Day, who co-starred with 1950s and 1960s superstars, such as Rock Hudson and Cary Grant, died at her home in Carmel, California, after a bout of pneumonia, the Doris Day Animal Foundation said.
Her shiny girl-next-door image was built on a series of innocent romantic comedies, including 1959's Pillow Talk, for which Day received an Oscar nomination, That Touch Of Mink and The Thrill Of It All.
Day also had hit records, most notably Que Sera, Sera from the 1956 movie The Man Who Knew Too Much. It became her theme song, even though she had initially been reluctant to record it.
The actress' life was not always as sunny as her movie roles. She married four times, was divorced three times and widowed once, suffered a nervous breakdown and had severe financial trouble after one husband squandered her money.

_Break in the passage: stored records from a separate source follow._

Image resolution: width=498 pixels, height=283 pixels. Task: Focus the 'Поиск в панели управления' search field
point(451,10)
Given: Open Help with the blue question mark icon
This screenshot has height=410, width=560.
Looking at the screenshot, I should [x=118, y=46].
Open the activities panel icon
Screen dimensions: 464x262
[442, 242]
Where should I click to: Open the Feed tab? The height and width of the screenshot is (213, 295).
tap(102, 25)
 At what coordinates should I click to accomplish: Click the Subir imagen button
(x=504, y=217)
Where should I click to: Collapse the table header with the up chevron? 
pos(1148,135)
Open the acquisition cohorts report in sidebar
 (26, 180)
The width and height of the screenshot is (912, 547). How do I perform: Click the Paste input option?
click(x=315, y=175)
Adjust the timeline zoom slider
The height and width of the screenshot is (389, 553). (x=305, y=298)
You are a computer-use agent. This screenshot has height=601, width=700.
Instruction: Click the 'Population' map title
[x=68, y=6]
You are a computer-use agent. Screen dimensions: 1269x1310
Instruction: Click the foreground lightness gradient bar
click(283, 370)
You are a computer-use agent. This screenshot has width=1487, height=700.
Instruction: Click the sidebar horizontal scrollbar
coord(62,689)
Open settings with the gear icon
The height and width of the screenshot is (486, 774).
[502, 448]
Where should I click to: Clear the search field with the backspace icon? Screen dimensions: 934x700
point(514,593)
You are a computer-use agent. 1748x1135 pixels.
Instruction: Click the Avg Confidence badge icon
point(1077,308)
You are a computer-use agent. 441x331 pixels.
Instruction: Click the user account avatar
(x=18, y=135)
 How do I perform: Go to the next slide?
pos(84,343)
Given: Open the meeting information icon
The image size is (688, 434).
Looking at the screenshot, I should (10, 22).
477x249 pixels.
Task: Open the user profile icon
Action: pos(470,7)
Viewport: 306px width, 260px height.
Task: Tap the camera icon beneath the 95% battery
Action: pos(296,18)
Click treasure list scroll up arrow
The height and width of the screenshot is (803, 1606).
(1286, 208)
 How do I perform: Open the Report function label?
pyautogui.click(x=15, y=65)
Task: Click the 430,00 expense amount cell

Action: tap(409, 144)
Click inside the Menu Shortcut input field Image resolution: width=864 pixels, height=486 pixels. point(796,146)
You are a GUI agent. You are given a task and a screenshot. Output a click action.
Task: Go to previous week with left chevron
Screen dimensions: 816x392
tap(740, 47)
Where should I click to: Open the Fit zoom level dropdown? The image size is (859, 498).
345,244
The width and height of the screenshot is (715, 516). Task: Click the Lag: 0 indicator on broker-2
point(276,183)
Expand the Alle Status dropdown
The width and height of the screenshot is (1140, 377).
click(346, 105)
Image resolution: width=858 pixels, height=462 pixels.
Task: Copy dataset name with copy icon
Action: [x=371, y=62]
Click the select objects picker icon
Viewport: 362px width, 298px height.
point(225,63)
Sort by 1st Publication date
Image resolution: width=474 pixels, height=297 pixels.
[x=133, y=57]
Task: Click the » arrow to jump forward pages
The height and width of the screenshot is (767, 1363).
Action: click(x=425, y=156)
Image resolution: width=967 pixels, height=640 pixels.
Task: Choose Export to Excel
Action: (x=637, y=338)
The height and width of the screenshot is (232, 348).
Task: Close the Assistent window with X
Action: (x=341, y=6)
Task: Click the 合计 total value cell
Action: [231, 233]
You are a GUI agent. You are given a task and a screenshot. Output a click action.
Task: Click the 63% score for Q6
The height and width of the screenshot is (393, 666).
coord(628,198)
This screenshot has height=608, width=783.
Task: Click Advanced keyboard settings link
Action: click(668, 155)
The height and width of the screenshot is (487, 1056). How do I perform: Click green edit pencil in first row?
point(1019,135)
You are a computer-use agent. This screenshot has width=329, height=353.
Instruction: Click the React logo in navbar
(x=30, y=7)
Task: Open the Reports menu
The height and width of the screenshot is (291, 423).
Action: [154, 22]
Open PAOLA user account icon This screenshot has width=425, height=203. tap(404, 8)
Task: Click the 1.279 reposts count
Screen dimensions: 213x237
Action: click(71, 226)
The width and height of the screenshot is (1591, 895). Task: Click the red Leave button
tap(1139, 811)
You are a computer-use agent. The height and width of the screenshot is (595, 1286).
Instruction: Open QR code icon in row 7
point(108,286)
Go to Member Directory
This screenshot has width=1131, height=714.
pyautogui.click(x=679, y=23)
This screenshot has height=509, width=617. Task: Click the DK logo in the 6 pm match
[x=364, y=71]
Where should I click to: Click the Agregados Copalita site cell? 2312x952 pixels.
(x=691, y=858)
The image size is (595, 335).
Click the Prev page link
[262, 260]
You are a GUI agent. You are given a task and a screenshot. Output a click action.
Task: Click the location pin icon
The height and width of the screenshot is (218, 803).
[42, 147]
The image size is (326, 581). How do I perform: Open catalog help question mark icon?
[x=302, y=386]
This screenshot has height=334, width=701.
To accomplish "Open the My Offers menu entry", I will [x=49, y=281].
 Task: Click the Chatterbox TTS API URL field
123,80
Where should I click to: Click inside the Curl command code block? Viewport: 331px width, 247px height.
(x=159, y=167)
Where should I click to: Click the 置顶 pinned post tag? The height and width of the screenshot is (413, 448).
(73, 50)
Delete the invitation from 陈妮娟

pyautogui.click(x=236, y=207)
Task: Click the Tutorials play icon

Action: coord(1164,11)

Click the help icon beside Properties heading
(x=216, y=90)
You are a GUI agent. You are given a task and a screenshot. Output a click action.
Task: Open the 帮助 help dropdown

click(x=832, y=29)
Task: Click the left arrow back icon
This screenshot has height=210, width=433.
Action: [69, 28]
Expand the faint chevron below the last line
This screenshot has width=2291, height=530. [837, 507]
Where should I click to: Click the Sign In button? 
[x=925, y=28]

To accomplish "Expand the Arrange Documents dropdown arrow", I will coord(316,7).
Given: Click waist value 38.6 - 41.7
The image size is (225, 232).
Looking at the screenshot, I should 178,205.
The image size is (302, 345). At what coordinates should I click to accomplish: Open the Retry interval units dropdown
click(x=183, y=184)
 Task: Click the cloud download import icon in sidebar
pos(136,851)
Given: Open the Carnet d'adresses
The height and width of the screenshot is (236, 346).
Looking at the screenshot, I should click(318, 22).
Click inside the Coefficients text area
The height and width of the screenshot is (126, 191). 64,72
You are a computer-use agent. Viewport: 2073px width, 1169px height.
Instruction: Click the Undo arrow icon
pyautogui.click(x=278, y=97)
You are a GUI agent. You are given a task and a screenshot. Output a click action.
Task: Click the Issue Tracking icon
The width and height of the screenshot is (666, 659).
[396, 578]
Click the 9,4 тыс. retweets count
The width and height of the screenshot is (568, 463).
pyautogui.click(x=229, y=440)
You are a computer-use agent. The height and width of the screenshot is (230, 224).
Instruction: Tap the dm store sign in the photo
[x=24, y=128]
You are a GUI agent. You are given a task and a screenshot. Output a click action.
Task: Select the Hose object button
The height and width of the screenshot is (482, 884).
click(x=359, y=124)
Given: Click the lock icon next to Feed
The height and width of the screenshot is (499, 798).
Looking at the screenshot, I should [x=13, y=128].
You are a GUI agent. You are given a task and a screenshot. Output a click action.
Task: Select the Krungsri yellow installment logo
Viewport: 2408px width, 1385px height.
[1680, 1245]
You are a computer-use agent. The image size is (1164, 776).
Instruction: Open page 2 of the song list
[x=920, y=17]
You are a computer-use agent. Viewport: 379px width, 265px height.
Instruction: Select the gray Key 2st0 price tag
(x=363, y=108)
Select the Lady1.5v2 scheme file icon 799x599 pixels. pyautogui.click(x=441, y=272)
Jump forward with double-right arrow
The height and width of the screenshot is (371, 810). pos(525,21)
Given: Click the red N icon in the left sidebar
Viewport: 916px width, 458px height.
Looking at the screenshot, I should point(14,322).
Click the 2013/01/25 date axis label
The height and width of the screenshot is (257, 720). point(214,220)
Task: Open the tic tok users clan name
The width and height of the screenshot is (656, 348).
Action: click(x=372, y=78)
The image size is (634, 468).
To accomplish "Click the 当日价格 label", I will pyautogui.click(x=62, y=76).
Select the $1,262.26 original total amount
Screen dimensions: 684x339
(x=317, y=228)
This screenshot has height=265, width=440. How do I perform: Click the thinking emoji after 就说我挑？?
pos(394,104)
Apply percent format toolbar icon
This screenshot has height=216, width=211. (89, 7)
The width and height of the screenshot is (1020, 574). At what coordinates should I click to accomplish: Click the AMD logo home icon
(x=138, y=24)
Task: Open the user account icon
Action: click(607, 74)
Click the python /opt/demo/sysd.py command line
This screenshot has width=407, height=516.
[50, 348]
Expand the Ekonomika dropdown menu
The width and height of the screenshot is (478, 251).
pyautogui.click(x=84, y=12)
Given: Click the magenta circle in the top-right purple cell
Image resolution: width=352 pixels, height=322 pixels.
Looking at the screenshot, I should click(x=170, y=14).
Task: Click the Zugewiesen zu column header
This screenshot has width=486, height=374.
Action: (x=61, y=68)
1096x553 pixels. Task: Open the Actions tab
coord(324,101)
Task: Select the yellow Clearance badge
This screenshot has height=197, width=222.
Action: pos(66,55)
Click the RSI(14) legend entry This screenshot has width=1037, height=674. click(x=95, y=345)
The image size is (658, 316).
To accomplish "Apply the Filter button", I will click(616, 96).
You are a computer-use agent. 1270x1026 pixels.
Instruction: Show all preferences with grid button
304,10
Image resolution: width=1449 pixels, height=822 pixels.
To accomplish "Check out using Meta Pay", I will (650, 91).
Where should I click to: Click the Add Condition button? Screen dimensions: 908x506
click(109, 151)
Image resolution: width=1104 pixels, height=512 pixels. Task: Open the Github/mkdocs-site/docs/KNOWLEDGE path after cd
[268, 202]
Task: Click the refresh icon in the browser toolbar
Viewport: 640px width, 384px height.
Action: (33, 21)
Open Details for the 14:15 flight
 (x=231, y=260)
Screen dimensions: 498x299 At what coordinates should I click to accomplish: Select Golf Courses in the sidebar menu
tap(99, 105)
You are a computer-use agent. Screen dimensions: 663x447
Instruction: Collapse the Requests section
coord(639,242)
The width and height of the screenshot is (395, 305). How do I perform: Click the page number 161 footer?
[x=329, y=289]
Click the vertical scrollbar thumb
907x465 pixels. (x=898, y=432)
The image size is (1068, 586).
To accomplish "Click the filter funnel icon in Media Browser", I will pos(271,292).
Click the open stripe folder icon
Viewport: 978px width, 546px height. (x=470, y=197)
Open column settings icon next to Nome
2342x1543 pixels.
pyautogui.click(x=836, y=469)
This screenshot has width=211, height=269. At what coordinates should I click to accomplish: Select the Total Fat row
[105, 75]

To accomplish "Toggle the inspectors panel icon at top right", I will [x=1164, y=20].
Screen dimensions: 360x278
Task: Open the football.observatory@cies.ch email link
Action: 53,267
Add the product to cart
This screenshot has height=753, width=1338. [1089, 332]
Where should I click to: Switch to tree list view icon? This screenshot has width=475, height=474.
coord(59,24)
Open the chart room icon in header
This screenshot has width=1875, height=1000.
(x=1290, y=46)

"My public image is unshakably that of America's wholesome virgin, the girl next door, carefree and brimming with happiness," she said in a memoir. "An image, I can assure you, more make-believe than any film part I ever played. But I am Miss Chastity Belt and that's all there is to it."
"She's the girl every guy should marry," a critic wrote in the Saturday Review. "Marilyn Monroe, Elizabeth Taylor, Kim Novak? They'd all be trouble. Doris Day would be true blue, understanding, direct, honest, and even a little sexy."
Day was born Doris von Kappelhoff on April 3, 1922, in Cincinnati and headed to California at age 14 to be a dancer. She abandoned that dream after her right leg was broken in a car accident.
She concentrated on singing and at 16 had a job with Les Brown, one of the top orchestra leaders of the day, and recorded her first hit, Sentimental Journey, with him.
She changed her surname at the suggestion of a band leader who heard her sing Day By Day.
At 17, Day married trombone player Al Jorden, who she later claimed beat her. Her only child, son Terry, was born in 1942, and the couple divorced the following year.
Day's movie debut, Romance On The High Seas, in 1948 was a hit, in part because of the Oscar-nominated song she sang in it called It's Magic.
In 1951, Day married agent Martin Melcher and, after his death in 1968, she found he had left her nearly penniless. She had a nervous breakdown in 1974 and then won US$22 million in damages from Melcher's attorney and other associates who had mismanaged her money. Day was last married to restaurant owner Barry Comden in 1976, but they later divorced.
She largely retired in 1973, after starring in The Doris Day Show, which ran for four seasons.
After retiring, Day worked mainly with her foundation, helping abused animals. In 1989, she received a lifetime achievement honour from organisers of the Golden Globe.